The entire poll is just brutal for the GOP. The other candidates they tested against Clinton turned in sub-Romney numbers: Marco Rubio took 25 percent of Latinos, Ted Cruz and Rand Paul each took 22 percent, and Scott Walker brought up the rear with 20 percent. All of their favorability ratings are underwater except for Rubio, who’s at 35/34 favorable/unfavorable. The reason for these abysmal numbers goes well beyond the recent spate of attention Donald Trump has received for calling Mexican immigrants rapists (though Trump’s remarks certainly didn’t help).
What the numbers show is that the Republican Party is wildly out of step with Latino voters on issues that matter to them. Just 22 percent of Latino voters think Republicans better represent their views on economic policy and job creation. Only 20 percent feel the GOP better represents them on immigration. A full 54 percent of Latino voters said they’d be more likely to vote for a candidate who supports a pathway to citizenship for undocumented immigrants.
The good news for Republicans in all this is that it’s early yet, and that this poll was taken at a particularly low moment for the party, when its most visible representative on immigration is an unlikable racist cartoon character. And it looks like they’ve finally discovered where bottom is in terms of Latino support – somewhere in the mid- to high 20s. Candidates like Jeb and Rubio, who at least aren’t overtly hostile to immigrants, stand a better chance of dragging their numbers up a bit than Scott Walker or Ted Cruz.

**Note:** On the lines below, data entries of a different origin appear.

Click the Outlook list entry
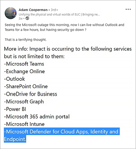This screenshot has width=136, height=149. pyautogui.click(x=14, y=79)
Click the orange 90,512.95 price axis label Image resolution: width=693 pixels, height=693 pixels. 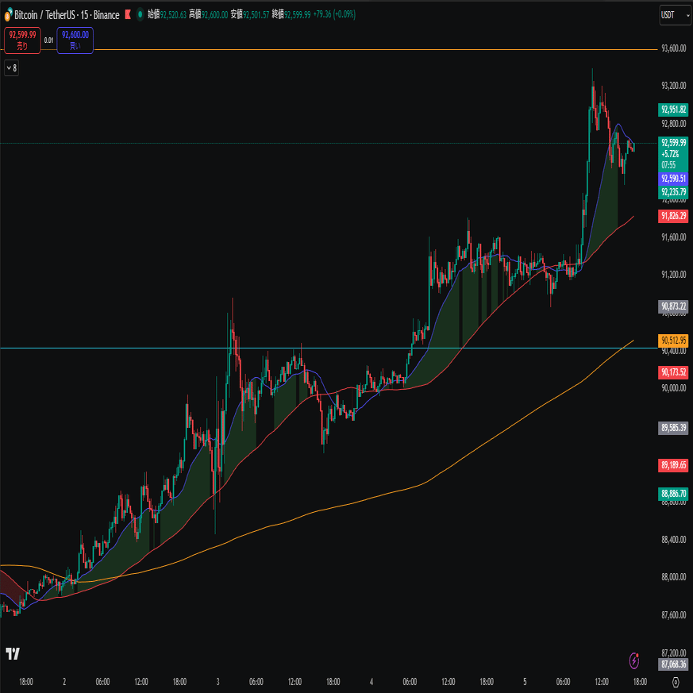[x=673, y=341]
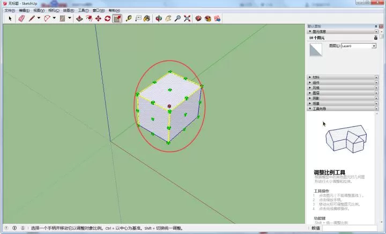Activate the Orbit tool

point(159,18)
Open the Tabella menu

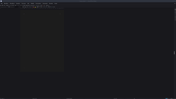(x=32, y=4)
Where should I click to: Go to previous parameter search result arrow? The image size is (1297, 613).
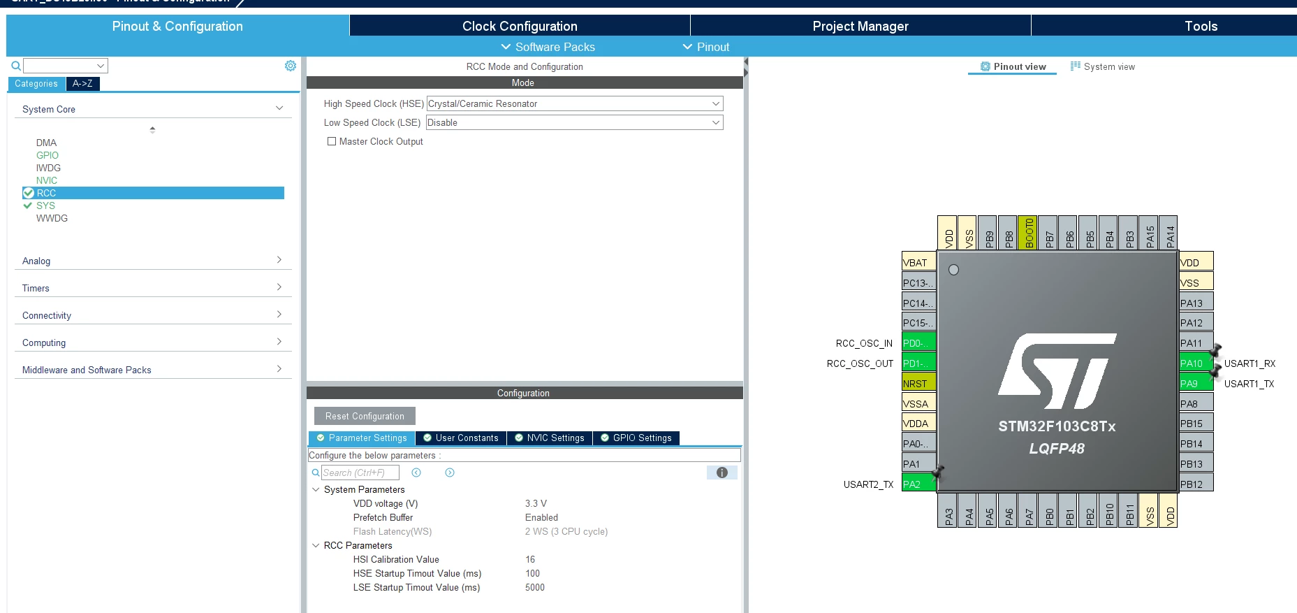[x=416, y=473]
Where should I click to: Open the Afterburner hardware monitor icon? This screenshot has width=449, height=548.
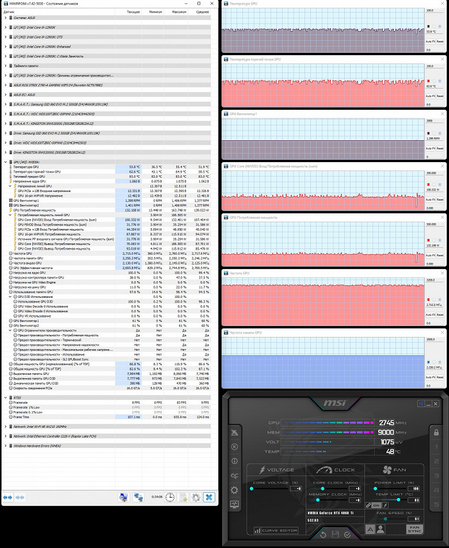pyautogui.click(x=234, y=504)
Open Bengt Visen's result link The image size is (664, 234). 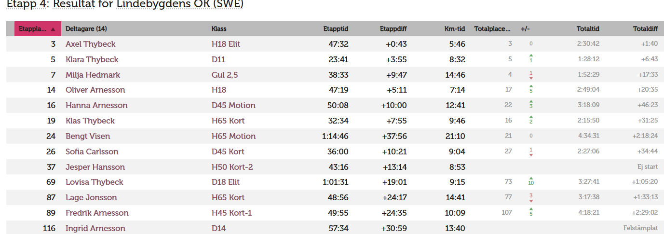coord(88,136)
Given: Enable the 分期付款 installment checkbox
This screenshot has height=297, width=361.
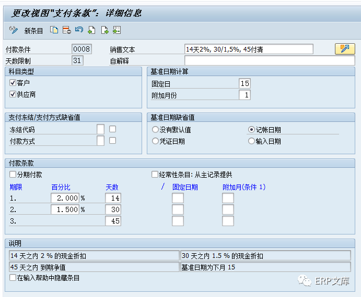Looking at the screenshot, I should (13, 175).
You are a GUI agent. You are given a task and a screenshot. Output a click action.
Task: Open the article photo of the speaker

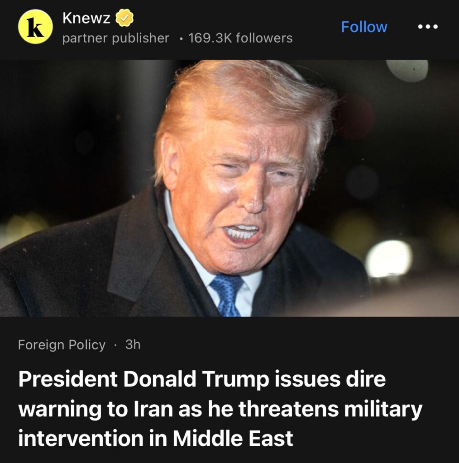(230, 188)
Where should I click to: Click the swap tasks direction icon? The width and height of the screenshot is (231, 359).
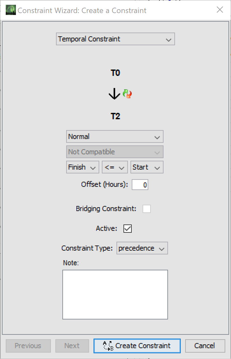click(127, 94)
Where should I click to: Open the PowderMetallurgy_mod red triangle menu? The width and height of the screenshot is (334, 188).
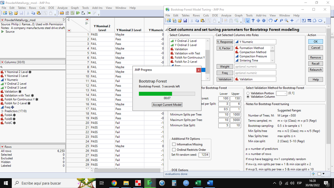(x=2, y=20)
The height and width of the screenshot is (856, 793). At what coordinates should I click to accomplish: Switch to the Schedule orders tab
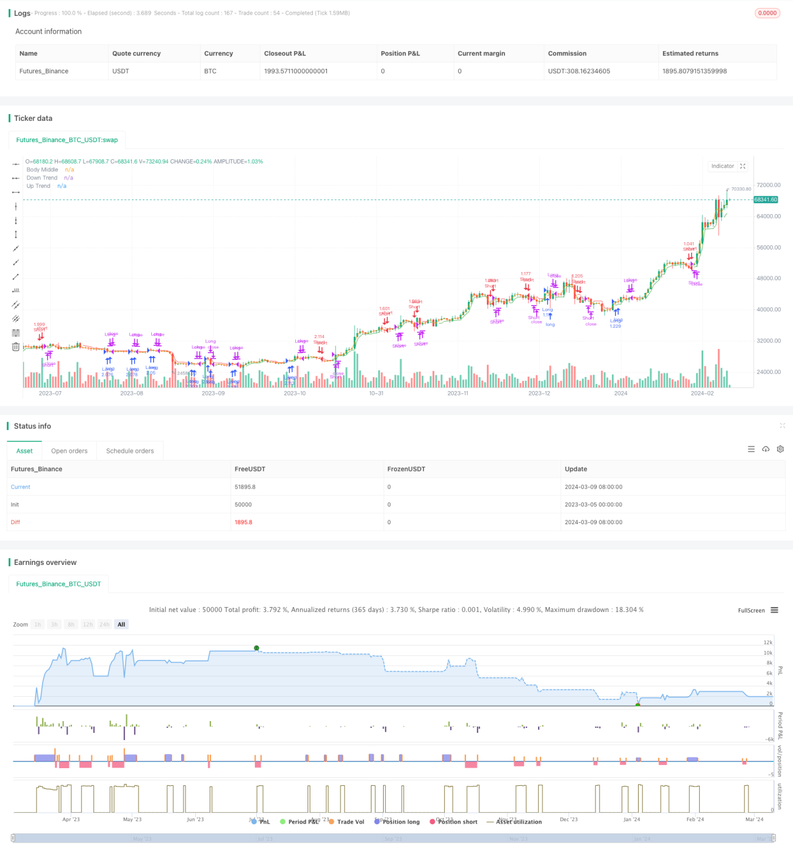point(130,451)
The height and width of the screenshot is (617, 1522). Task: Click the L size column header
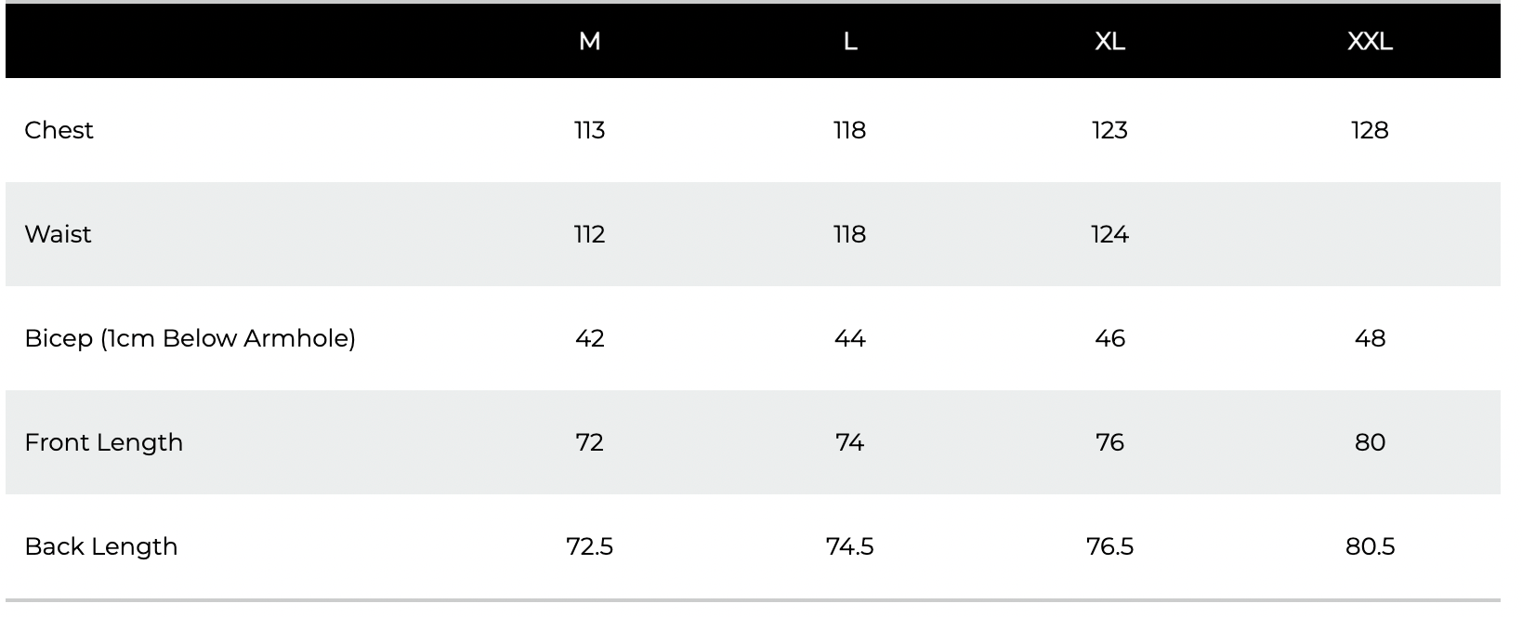tap(850, 42)
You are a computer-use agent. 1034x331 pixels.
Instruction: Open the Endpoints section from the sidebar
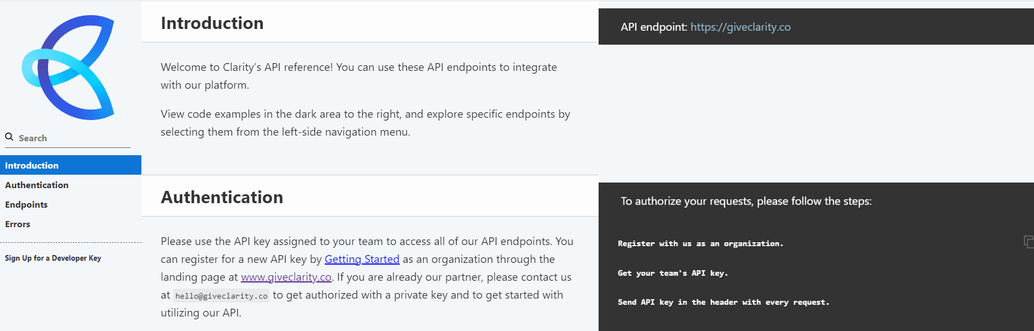(26, 204)
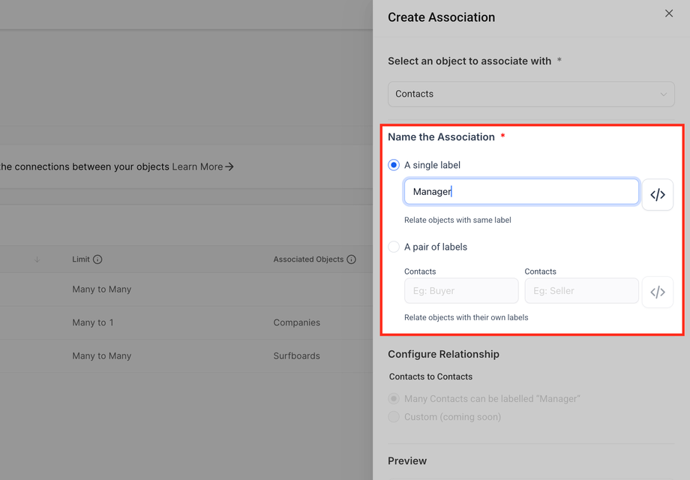Choose the 'A pair of labels' option
The image size is (690, 480).
[394, 247]
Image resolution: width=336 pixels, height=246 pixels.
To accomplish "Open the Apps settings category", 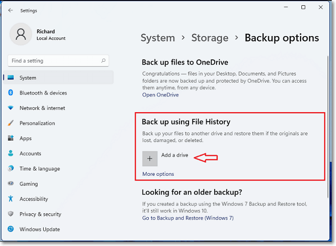I will tap(25, 139).
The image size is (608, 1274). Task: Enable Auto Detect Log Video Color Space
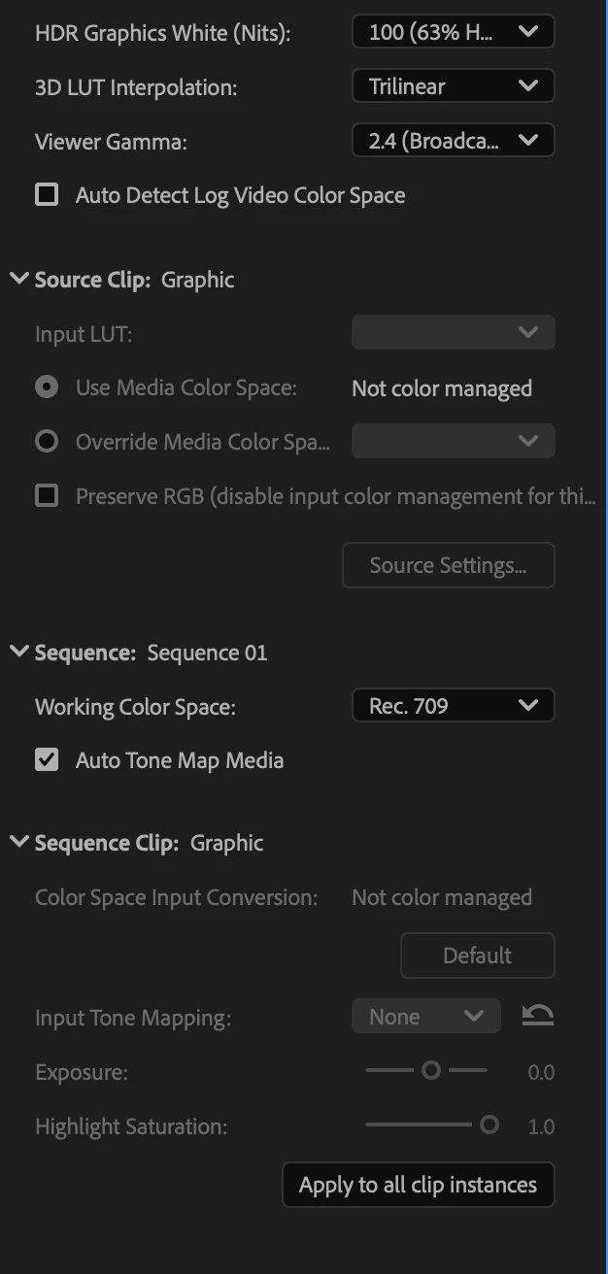(47, 195)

But the question is: How much better can they really do? Much of the discussion surrounding Latino support tends to revolve around immigration policy, which, as the Univision poll indicates, is important but in no way determinative. More Latino voters prioritize jobs and the economy (36 percent), education (18 percent), and healthcare (14 percent) than they do immigration (13 percent). So for a candidate like Jeb who stands by comprehensive immigration reform, his appeal will still be limited by his stances on the economic growth and job creation, which don’t deviate from Republican orthodoxy. The problem isn’t that Latinos disagree with Republicans on immigration policy. They disagree with Republicans, period. And while some of them are willing to break with segments of the party on immigration, you won’t find too many who are willing to give up massive tax cuts and draconian spending cuts as the core of their economic platforms.
As I noted the other day, none of this should suggest that the GOP is completely screwed in the coming presidential race – it’s still an open question as to whether the Democratic nominee, whoever it is, will be able to replicate the Obama coalition of 2008 and 2012. But even Republican pollsters like Whit Ayres recognize the need to dramatically expand the Republicans’ share of the Latino vote headed into 2016 to overcome the demographic shift currently eroding the party’s traditional coalition. Ayres said earlier this year that the Republican nominee, whoever it is, will have to do at least as well among Latinos as Bush did in 2004 to stand a chance of winning in 2016.
The Univision poll shows just how difficult it will be for the Republican nominee to make those sorts of meaningful gains. In the eyes of Latinos, the Republicans are still the party of Mitt Romney, and that’s lethal to them going forward.